◆ What the task requires: Find every line in the entries below that contains the string "height" with the same capitalization, and copy each of those lines.

◆ Data supplied:

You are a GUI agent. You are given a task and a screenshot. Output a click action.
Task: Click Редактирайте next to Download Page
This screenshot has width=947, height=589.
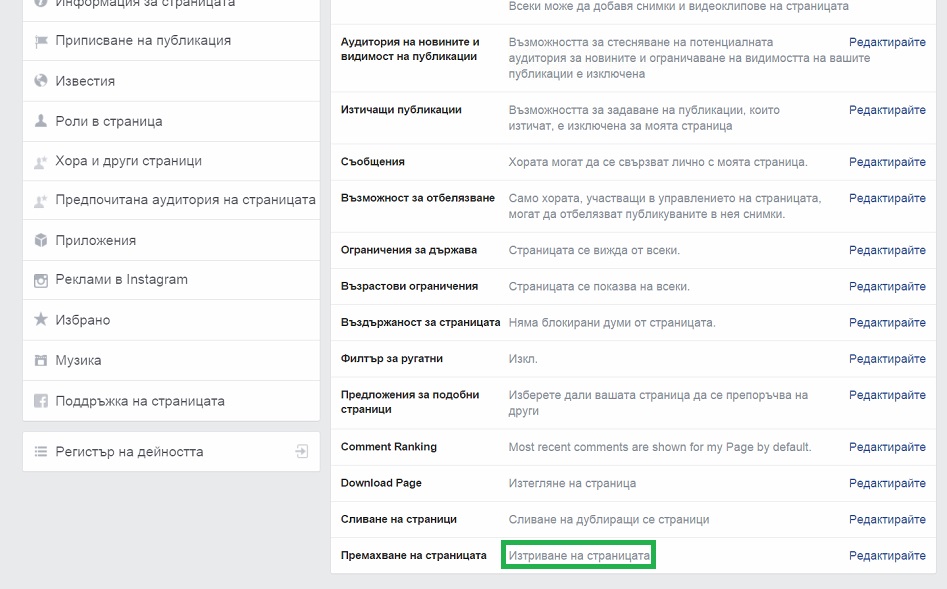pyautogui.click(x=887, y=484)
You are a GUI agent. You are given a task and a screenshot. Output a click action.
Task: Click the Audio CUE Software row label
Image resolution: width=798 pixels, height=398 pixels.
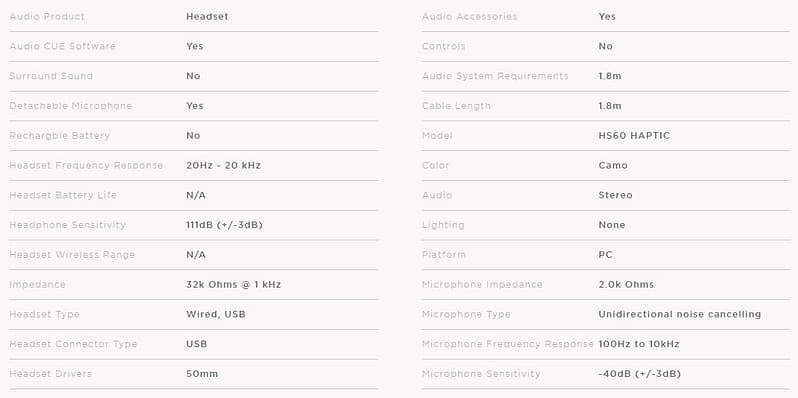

◆ Result:
This screenshot has width=947, height=589.
Image resolution: width=798 pixels, height=398 pixels.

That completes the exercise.